レーザー切断
レーザー光によって加工対象物を切断することを「レーザー切断」と呼んでいます。こちらでは、レーザー切断を活用するうえで覚えておきたい、レーザー切断の原理や切断性能に影響を与える要素についてご説明します。
レーザー切断の原理
レーザー切断の原理についてご説明します。レーザー切断では、レーザー発振器で出力したレーザー光を集光し、照射ユニットから任意の箇所に照射して対象物を融解させます。同時に、レーザーと同軸に取り付けられたノズルからアシストガスを噴き付けて対象物の切断を行います。レーザー溶接と同様にアシストガスを使用しますが、その用途が大きく異なることも特徴のひとつです。
レーザー溶接では、主に酸化によって切断面の強度が低下するのを防ぐシールドガスとして活用しますが、レーザー切断では融解した金属を切断溝から除去したり、燃焼作用を促進して切断効率を向上するために用います。
レーザー切断の性能
レーザー切断の性能は、さまざまな要素に影響を受けます。ここでは、レーザー切断の性能に影響を与える主な要素についてご説明します。
レーザーの発振方式
レーザーの発振方式には、一定のエネルギー量のレーザー光を連続して照射する「CW(Continuous Wave laser)」と、レーザー発振器の持つ最大エネルギー量のレーザー光を断続的に照射する「パルス」の2種類があります。出力形態によって熱の影響を受ける範囲も異なり、切断速度や加工品質にも影響します。
焦点距離
同出力のレーザー光では、集光レンズの焦点にできるスポット径が小さいものほどエネルギー密度が高くなります。

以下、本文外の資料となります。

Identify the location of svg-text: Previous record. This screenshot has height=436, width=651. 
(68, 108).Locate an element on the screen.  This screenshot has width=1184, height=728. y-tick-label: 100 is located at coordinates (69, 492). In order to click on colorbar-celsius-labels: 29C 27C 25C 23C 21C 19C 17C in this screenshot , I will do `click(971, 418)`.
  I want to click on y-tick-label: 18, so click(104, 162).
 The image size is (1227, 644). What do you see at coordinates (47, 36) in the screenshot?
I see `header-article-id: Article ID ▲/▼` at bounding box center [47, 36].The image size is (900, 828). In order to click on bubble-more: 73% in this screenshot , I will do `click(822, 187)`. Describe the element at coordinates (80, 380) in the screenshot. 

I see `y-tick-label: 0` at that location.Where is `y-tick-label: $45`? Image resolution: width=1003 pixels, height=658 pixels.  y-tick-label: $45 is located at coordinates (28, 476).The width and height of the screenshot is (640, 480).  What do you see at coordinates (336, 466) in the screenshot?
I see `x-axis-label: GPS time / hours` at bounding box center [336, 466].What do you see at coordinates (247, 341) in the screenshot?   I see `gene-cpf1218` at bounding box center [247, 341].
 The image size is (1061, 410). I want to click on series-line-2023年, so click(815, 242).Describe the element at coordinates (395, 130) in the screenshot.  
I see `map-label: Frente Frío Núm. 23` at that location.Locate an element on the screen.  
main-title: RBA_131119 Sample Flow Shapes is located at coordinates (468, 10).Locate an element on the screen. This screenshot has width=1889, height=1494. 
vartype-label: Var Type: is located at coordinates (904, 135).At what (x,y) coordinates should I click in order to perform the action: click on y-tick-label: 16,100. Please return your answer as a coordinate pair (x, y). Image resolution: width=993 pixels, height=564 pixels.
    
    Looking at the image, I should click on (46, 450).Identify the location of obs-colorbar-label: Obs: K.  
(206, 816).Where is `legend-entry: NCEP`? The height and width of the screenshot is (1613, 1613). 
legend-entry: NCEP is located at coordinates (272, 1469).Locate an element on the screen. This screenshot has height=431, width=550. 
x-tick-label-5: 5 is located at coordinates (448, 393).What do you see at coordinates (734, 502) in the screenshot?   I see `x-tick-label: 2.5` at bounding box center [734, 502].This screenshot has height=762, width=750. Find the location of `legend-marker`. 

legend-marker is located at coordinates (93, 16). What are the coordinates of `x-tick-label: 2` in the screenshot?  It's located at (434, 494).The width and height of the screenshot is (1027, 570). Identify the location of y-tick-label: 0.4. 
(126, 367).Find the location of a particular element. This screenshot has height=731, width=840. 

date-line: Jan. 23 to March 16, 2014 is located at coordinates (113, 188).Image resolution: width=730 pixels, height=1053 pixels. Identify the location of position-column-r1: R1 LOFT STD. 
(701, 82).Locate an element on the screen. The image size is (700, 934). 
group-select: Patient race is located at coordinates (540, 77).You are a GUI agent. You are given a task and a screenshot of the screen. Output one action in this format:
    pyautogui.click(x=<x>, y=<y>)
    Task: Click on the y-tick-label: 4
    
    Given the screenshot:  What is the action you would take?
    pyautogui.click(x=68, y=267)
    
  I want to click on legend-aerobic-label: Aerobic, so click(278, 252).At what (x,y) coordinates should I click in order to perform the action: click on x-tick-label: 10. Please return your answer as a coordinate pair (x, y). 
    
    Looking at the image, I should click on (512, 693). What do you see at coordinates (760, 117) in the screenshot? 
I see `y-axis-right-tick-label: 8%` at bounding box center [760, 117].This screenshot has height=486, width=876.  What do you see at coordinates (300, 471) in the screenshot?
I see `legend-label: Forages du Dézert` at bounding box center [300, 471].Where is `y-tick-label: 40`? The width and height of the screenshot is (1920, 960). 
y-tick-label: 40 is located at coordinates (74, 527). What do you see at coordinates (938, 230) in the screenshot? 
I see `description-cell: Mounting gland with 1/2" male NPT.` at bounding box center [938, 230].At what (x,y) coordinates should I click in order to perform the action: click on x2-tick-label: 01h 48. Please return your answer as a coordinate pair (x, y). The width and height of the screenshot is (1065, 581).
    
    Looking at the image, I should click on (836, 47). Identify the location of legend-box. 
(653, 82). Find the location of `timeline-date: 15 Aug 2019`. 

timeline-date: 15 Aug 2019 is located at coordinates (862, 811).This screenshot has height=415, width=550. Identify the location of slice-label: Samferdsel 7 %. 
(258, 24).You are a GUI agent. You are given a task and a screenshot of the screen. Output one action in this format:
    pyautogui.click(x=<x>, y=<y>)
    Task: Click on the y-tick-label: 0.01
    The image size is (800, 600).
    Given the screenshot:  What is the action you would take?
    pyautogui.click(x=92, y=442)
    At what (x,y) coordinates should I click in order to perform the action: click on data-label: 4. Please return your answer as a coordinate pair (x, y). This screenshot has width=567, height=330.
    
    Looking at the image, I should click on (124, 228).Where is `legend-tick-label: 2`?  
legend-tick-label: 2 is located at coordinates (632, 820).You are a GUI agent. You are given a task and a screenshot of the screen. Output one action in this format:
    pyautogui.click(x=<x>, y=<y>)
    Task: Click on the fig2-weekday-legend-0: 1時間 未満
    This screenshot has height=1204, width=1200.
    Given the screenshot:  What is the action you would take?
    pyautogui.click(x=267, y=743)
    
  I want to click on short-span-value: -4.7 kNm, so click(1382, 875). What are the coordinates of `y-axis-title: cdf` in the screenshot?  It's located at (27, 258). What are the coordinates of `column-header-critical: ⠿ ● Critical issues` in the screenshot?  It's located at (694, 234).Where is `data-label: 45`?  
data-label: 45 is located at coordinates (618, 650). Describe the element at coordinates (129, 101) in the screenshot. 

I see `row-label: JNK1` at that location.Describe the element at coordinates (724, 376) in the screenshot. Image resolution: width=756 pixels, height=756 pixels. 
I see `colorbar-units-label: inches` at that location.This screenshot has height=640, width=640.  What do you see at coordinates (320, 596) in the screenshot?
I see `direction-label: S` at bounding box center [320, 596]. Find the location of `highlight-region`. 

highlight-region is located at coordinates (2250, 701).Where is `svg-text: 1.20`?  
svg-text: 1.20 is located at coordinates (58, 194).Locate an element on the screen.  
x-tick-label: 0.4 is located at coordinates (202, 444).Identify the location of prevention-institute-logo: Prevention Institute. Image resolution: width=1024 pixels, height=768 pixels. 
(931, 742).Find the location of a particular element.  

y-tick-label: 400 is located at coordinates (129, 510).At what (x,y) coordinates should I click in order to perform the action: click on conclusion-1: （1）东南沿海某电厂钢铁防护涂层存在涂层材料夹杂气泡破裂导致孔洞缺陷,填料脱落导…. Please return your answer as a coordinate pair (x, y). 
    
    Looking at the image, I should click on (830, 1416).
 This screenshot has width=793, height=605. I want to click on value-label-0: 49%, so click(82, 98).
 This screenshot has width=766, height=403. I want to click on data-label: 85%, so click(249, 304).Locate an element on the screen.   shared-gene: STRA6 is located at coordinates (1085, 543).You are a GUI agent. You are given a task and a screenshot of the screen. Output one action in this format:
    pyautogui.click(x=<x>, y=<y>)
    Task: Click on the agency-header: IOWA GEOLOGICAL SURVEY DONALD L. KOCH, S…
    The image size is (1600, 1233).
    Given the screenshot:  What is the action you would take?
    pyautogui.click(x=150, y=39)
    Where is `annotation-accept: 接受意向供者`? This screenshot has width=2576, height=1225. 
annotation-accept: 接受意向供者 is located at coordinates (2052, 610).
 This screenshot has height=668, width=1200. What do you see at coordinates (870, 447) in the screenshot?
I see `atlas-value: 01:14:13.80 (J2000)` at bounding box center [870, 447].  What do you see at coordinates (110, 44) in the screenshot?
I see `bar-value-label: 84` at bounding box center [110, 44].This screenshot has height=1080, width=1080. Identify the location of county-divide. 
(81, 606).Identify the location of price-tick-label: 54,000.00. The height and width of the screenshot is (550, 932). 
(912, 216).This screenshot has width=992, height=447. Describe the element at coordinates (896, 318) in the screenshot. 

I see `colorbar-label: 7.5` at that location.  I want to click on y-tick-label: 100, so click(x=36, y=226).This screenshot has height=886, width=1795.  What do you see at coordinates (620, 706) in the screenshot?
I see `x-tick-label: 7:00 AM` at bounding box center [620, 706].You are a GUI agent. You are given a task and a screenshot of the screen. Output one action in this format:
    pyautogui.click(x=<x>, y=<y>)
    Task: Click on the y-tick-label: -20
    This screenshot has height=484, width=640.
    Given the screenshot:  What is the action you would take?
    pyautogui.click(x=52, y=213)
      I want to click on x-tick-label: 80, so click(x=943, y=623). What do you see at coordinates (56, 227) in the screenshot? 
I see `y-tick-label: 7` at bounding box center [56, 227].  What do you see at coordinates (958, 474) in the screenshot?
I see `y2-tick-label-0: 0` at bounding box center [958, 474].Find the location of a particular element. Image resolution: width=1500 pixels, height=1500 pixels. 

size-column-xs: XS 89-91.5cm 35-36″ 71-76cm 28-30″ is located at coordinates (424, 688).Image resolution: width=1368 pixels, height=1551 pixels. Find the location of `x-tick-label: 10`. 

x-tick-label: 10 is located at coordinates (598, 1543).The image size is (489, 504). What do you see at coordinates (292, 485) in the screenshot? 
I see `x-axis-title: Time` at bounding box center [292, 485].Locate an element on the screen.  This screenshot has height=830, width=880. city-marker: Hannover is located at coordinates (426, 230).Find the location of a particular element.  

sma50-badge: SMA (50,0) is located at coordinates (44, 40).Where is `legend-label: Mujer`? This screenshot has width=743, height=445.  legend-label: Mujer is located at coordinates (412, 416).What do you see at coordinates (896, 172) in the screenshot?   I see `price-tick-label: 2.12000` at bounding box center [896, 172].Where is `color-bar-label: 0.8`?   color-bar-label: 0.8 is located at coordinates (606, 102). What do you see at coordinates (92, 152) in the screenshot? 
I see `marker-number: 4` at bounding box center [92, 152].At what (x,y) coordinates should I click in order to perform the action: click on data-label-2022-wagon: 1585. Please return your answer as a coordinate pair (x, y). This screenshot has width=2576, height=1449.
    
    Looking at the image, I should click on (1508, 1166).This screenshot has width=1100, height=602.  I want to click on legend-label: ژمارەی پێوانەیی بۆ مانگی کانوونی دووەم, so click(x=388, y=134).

集光レンズの焦点距離が長いものほどスポット径は大きくなるため、焦点距離が短いレンズほど高速での切断に適しています。
加工材料の材質
加工材料の材質によって、レーザー光のエネルギーの吸収比率が異なります。銅やアルミニウムといった高反射率の材料を切断するためには、より大きなエネルギーが必要になります。また、加工材料の材質や形状によっても、熱の集中する効率が異なるためレーザー切断のパラメータに影響を与えます。
アシストガス
レーザー切断では、アシストガスを噴射することで切断を促進させます。加工材料の材質によって、アシストガスに用いられるガスの種類は異なります。一般的には燃焼作用を促進させるO2ガス、またはエアーガスが用いられますが、切断面の酸化を防止するためにアルゴンガスや窒素ガスを用いる場合もあります。